> _Exercise requirements_: Gather every line of the rows below that contains the string "This", matching case exactly.

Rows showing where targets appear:
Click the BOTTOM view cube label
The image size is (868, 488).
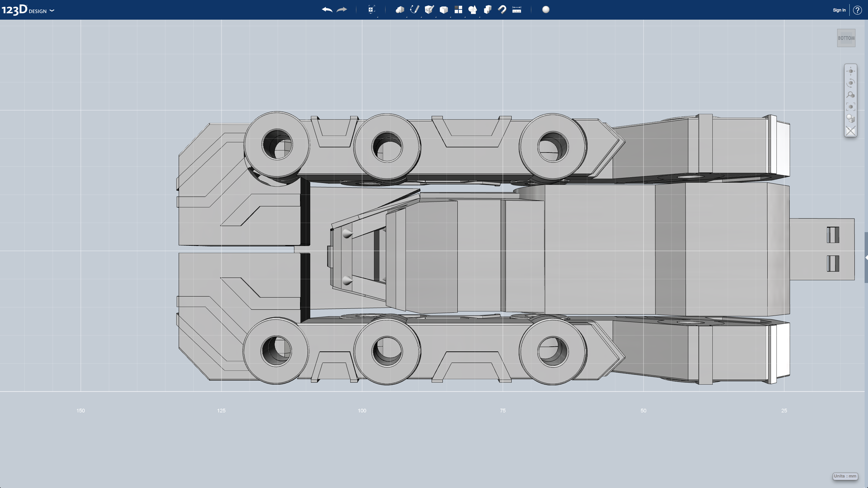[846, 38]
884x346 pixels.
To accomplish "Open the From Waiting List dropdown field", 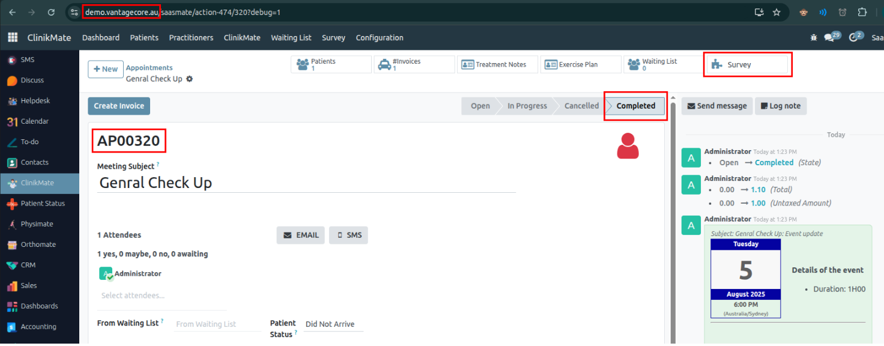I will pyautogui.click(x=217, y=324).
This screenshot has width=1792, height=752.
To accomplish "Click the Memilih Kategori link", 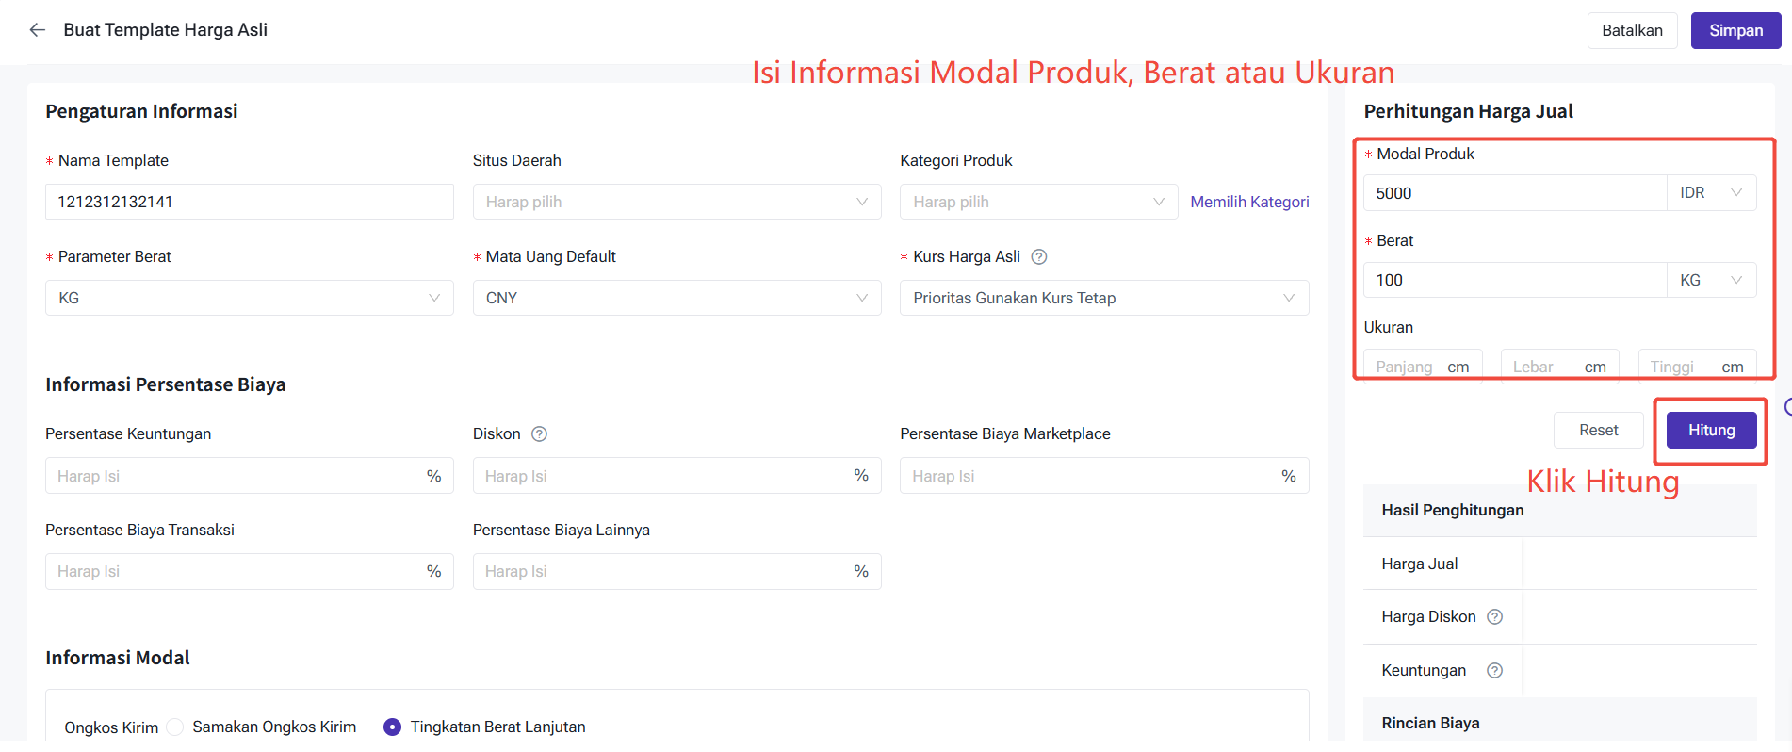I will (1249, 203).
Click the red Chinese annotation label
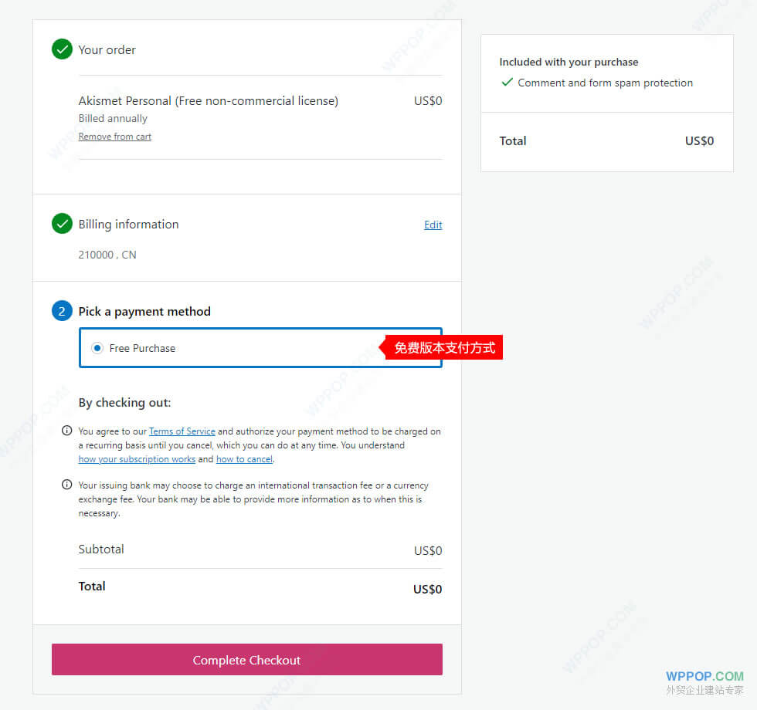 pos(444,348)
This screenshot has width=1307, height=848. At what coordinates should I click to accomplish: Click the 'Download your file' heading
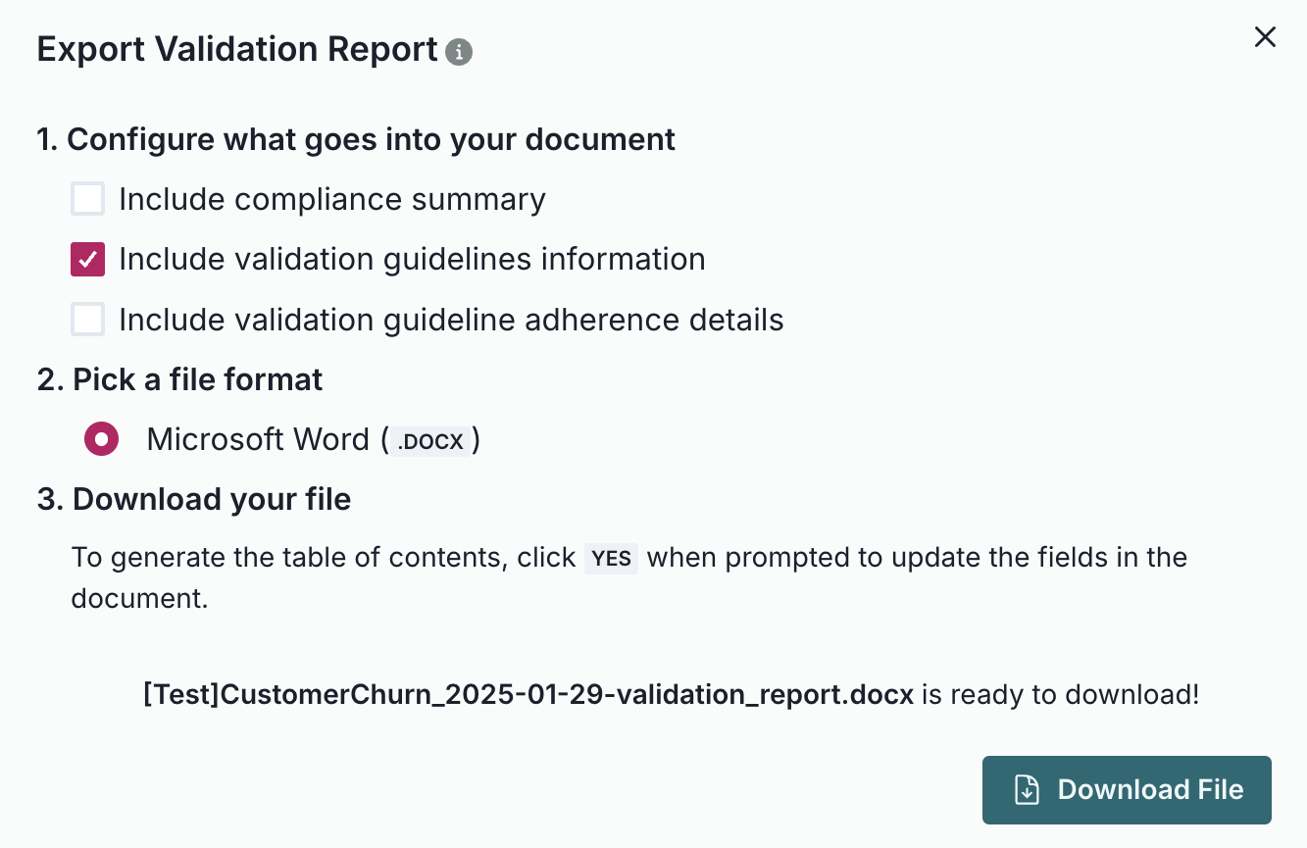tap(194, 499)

* * *

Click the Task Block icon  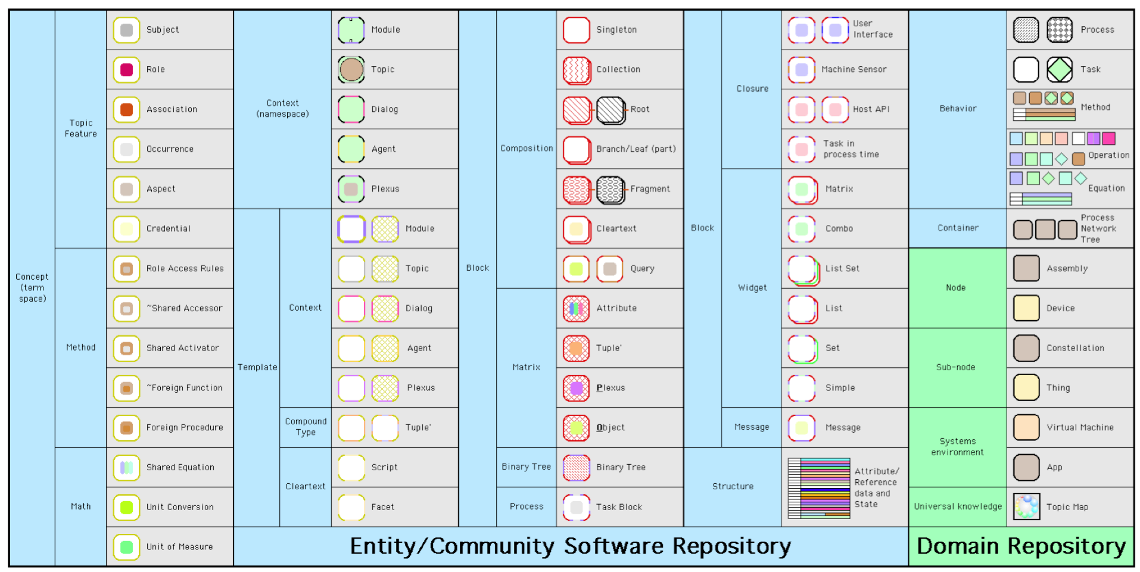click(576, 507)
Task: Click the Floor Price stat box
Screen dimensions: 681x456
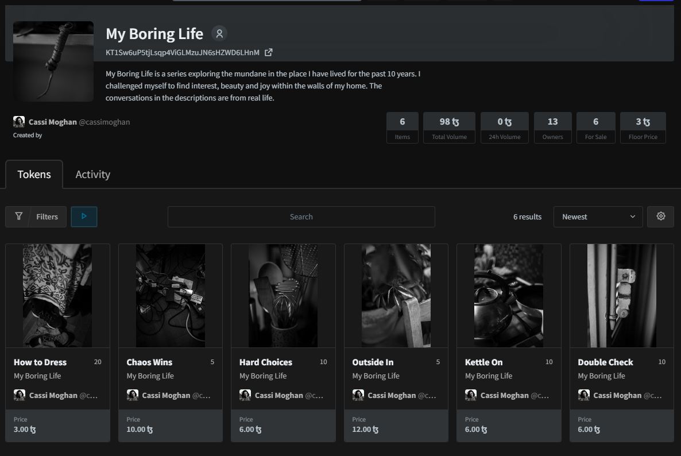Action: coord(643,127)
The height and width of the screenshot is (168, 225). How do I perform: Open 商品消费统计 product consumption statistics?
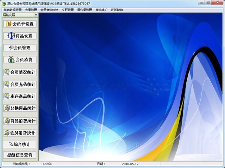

> _Answer_:
This screenshot has width=1792, height=752.
This screenshot has width=1307, height=848. At what coordinates should I click to accomplish: Click the 'Download your file' heading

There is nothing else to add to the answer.